--- start Available data ---

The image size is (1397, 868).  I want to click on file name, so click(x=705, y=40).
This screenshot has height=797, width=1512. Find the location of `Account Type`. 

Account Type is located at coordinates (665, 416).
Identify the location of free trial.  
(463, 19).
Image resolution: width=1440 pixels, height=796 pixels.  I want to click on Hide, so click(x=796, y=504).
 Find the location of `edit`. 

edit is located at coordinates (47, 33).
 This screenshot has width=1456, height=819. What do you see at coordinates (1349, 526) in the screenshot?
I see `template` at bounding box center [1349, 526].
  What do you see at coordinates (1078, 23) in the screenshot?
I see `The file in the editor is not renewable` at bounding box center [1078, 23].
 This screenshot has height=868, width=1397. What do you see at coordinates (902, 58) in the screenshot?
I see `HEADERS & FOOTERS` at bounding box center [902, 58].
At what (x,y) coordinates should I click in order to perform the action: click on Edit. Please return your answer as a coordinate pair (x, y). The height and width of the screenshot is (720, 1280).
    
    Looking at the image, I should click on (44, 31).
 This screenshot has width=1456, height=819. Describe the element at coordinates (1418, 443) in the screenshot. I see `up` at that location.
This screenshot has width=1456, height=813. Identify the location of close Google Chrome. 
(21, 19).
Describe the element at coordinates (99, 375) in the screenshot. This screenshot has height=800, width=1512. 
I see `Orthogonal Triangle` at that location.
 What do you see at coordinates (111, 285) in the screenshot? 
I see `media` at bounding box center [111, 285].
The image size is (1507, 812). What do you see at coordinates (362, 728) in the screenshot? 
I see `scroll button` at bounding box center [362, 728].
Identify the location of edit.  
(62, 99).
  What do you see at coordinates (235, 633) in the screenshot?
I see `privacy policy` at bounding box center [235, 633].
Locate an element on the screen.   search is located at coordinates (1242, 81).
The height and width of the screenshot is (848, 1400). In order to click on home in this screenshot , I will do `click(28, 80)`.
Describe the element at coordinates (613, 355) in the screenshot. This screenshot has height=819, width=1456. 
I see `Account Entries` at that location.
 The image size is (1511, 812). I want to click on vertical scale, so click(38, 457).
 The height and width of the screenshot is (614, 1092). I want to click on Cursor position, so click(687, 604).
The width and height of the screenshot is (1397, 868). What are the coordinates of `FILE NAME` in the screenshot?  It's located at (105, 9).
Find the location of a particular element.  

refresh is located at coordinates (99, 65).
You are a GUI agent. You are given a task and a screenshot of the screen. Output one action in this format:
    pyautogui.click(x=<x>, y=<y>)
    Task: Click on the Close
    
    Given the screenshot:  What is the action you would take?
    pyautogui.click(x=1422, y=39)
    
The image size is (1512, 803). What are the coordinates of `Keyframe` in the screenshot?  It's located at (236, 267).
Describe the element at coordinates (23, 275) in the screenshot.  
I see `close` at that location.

--- end Available data ---

▶ **Given task**
Lay out as a numbered list the lines from the one containing "Locate an element" through the end of the rows, leaving out any blank lines.

▶ **Written solution**
1. Locate an element on the screen.   search is located at coordinates (1242, 81).
2. The height and width of the screenshot is (848, 1400). In order to click on home in this screenshot , I will do `click(28, 80)`.
3. Describe the element at coordinates (613, 355) in the screenshot. This screenshot has height=819, width=1456. 
4. I see `Account Entries` at that location.
5.  The image size is (1511, 812). I want to click on vertical scale, so click(38, 457).
6.  The height and width of the screenshot is (614, 1092). I want to click on Cursor position, so click(687, 604).
7. The width and height of the screenshot is (1397, 868). What are the coordinates of `FILE NAME` in the screenshot?  It's located at (105, 9).
8. Find the location of a particular element.  
9. refresh is located at coordinates (99, 65).
10. You are a GUI agent. You are given a task and a screenshot of the screen. Output one action in this format:
11.     pyautogui.click(x=<x>, y=<y>)
12.     Task: Click on the Close
13.     Given the screenshot:  What is the action you would take?
14.     pyautogui.click(x=1422, y=39)
15. The image size is (1512, 803). What are the coordinates of `Keyframe` in the screenshot?  It's located at (236, 267).
16. Describe the element at coordinates (23, 275) in the screenshot.  
17. I see `close` at that location.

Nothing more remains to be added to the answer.